▸ ASSIGNMENT: When you reach the line containing "Вверх (927, 1514)" in the entries below, start writing out each line exactly, and stop after the line containing "I'm an Educator (214, 413)".

--

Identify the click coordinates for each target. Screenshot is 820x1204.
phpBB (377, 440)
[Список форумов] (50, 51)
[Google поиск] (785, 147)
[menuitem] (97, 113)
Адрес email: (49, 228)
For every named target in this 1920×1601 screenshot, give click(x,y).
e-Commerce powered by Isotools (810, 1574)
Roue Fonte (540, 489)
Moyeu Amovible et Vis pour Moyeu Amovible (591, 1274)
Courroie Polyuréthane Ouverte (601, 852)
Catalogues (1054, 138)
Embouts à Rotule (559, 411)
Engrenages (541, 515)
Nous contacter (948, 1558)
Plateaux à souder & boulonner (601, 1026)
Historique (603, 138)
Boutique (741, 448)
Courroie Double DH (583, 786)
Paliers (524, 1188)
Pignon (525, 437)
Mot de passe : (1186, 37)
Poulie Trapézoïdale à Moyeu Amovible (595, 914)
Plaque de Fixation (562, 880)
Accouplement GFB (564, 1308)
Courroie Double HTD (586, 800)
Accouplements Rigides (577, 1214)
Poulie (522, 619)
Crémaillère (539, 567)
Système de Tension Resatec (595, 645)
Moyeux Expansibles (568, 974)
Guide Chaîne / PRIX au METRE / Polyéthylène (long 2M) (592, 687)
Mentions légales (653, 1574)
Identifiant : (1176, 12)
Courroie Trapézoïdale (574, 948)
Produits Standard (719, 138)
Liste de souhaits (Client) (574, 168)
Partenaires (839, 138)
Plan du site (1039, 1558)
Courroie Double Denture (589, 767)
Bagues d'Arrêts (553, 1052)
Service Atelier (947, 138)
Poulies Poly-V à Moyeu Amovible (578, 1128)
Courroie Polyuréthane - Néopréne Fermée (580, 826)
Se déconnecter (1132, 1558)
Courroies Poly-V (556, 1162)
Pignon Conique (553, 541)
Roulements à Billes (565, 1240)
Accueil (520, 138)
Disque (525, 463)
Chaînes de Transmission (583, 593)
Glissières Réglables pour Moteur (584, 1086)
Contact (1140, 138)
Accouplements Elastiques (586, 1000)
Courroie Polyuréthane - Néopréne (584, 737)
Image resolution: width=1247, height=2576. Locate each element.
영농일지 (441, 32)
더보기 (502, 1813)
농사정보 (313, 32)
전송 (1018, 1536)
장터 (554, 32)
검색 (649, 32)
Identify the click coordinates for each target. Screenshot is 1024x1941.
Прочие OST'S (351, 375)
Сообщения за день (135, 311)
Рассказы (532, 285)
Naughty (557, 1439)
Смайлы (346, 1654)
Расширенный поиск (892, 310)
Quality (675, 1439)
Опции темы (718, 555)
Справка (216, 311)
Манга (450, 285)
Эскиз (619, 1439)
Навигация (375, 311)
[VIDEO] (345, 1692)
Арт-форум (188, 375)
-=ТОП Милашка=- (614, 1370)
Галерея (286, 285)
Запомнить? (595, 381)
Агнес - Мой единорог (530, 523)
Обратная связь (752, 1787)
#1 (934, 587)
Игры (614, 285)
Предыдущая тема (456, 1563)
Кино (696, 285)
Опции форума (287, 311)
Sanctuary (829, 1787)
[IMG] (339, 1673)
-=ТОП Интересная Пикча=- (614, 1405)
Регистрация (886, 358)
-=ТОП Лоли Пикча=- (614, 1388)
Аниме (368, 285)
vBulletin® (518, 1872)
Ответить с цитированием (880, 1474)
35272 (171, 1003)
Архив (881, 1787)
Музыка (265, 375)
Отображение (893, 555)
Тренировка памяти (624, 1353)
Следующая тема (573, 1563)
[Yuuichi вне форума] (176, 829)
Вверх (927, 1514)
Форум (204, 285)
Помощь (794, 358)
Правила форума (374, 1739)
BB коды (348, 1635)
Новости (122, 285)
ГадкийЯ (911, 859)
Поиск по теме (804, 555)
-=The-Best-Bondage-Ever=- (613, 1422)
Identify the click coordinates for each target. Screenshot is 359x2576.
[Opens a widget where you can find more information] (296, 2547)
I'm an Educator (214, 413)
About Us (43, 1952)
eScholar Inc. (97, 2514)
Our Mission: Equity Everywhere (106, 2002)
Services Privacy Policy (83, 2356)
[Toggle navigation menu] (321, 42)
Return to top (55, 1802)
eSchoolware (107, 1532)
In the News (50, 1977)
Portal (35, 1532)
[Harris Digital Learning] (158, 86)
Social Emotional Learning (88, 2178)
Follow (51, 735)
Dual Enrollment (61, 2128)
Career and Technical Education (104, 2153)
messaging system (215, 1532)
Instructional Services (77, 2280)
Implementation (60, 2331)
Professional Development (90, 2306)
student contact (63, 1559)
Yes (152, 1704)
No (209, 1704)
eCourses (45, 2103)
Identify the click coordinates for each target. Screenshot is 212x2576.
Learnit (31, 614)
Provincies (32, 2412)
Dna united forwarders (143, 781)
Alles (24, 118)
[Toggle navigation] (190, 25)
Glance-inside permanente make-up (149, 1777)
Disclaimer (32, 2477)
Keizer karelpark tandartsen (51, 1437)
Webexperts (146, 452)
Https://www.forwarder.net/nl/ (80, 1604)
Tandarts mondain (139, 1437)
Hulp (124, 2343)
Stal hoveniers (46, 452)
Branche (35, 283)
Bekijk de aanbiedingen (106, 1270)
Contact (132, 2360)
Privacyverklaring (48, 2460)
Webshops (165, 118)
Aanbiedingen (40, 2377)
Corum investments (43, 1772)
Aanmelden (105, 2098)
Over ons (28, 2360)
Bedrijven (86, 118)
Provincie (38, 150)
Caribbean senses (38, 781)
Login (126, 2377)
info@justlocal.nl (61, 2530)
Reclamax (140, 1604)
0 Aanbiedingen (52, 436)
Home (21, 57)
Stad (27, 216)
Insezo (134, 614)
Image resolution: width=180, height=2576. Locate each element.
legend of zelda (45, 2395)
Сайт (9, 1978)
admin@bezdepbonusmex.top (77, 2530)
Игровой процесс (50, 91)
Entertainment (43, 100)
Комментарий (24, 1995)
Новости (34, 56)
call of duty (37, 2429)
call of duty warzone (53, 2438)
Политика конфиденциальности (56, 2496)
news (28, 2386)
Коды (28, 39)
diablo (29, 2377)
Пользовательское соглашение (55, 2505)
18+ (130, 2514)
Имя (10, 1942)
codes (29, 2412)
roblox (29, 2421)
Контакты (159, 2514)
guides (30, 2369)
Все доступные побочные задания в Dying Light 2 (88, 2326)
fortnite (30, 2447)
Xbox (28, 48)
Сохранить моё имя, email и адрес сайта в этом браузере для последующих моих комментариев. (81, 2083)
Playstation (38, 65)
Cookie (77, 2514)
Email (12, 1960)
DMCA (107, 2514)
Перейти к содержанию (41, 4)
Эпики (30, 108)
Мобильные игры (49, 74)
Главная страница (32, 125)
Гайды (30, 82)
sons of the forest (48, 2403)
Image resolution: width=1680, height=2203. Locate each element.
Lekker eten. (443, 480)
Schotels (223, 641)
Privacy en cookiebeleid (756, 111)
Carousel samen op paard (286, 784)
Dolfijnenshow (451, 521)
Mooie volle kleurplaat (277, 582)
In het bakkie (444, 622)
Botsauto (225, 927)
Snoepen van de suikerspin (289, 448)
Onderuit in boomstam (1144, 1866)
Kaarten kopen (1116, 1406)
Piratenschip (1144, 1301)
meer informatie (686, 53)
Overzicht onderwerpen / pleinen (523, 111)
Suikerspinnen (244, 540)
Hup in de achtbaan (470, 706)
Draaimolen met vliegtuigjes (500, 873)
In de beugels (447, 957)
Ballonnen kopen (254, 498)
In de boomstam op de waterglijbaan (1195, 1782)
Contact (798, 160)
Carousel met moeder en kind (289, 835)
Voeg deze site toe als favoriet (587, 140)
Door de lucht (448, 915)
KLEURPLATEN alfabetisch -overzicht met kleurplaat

--

▸ RESPONSE TO THIS TASK:
Вверх (927, 1514)
Форум (204, 285)
Помощь (794, 358)
Правила форума (374, 1739)
BB коды (348, 1635)
Новости (122, 285)
ГадкийЯ (911, 859)
Поиск по теме (804, 555)
-=The-Best-Bondage-Ever=- (613, 1422)
Identify the click coordinates for each target. Screenshot is 359x2576.
[Opens a widget where you can find more information] (296, 2547)
I'm an Educator (214, 413)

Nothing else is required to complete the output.